I have a small DF (2rows x 4cols). And a function that will add an extra column depending on some logic, once the apply
is performed. With Pandas 0.24.2
I've been doing this as df.apply(func, axis=1)
and I would get my extra column. So far, so good.
Now with Pandas 1.1.0
something weird happens: when I apply
, the first row is processed twice, and the second row is not even considered.
I will show the original DF, the expected one, and the function. I added a print(row)

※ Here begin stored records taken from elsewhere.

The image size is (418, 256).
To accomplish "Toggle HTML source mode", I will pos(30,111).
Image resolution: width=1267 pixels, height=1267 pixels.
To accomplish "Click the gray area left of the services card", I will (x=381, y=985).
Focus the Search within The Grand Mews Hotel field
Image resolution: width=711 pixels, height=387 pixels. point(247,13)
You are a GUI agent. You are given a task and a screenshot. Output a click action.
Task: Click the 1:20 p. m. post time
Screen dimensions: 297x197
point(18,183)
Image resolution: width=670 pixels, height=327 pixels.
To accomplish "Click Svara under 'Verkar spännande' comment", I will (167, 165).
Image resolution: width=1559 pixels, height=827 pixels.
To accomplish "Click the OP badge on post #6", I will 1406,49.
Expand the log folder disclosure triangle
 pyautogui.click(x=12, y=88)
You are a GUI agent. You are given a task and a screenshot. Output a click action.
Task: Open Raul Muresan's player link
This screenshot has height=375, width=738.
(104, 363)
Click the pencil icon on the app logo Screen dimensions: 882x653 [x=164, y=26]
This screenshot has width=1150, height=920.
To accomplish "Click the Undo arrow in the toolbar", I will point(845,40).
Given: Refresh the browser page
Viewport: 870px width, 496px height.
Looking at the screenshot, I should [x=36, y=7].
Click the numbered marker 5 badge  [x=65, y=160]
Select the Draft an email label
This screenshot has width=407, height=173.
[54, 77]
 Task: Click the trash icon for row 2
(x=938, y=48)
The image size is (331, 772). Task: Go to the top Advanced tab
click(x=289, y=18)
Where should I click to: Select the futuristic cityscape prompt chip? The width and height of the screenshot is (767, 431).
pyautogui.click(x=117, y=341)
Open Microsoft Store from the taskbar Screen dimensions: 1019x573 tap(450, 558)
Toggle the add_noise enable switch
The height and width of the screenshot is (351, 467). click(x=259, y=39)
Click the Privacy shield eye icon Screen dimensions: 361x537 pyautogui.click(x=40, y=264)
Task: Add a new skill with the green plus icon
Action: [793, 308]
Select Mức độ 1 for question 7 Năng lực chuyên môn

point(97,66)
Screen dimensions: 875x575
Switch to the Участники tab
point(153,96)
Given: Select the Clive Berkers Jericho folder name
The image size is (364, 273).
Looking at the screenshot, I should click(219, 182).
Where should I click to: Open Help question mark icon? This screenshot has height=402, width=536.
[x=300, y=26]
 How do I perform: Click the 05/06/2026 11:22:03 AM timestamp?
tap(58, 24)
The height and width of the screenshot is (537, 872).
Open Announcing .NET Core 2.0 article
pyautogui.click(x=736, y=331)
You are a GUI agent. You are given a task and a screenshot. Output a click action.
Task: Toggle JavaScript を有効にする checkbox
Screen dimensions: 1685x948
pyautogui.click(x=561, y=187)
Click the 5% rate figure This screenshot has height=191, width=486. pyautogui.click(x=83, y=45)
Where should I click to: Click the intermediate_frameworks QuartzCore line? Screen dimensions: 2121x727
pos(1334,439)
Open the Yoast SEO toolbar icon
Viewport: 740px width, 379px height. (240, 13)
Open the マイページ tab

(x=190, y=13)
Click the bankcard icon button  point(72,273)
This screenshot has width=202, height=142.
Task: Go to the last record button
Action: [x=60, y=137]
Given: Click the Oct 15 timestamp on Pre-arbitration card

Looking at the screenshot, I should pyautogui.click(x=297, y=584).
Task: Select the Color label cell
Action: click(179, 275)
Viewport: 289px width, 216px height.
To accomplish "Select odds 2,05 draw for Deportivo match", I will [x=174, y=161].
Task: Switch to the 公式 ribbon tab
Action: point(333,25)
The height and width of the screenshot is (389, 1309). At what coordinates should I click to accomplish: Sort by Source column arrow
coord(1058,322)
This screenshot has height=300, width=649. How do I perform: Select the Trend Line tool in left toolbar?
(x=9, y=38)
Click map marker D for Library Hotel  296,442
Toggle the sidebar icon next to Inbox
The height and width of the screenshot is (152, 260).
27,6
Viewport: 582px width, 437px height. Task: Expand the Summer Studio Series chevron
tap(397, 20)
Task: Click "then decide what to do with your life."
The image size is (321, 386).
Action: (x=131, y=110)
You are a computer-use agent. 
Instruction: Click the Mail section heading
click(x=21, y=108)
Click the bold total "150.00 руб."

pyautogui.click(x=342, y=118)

so you can see how the first row
of the DF is repeated in the process.
In [82]: df_attr_list
Out[82]:
name attrName string_value dict_value
0 FW12611 HW type None ALU1
1 FW12612 HW type None ALU1
Now, the function, and its output ...
def setFinalValue(row):
rtrName = row['name']
attrName = row['attrName'].replace(" ","")
dict_value = row['dict_value']
string_value = row['string_value']
finalValue = 'N/A'
if attrName in ['Val1','Val2','Val3']:
finalValue = dict_value
elif attrName in ['Val4','Val5',]:
finalValue = string_value
else:
finalValue = "N/A"
row['finalValue'] = finalValue
print(row)
return row
Now, the output after the apply
...
In [83]: df_attr_list.apply(setFinalValue, axis=1)
name FW12611
attrName HW type
string_value None
dict_value ALU1
finalValue ALU1
Name: 0, dtype: object
name FW12611
attrName HW type
string_value None
dict_value ALU1
finalValue ALU1
Name: 1, dtype: object
Out[83]:
name attrName string_value dict_value finalValue
0 FW12611 HW type None ALU1 ALU1
1 FW12611 HW type None ALU1 ALU1
As you can see, the extra column is added, but the first row of the original DF is processed twice, as if the second didn't exist ...
Why is this happening?
I'm already trying this out with pandas 1.1.0...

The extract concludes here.